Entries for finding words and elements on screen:
** START **
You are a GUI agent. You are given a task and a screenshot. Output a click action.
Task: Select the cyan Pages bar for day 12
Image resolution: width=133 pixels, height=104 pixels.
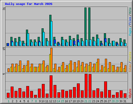(x=51, y=34)
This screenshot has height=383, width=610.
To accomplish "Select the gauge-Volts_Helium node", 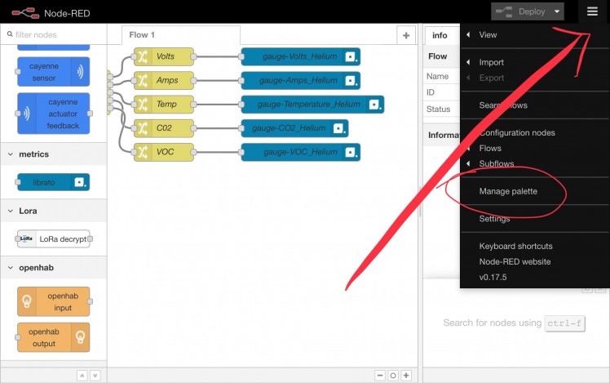I will [x=301, y=56].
** END **
Render the entries from the start through the line containing "(x=51, y=34)" as a two-column CSV with the headers request and answer. Use one row per entry, put each field in double quotes, replace line breaks with spaces, and leave out the pictures.

request,answer
"You are a GUI agent. You are given a task and a screenshot. Output a click action. Task: Select the cyan Pages bar for day 12 Image resolution: width=133 pixels, height=104 pixels.","(x=51, y=34)"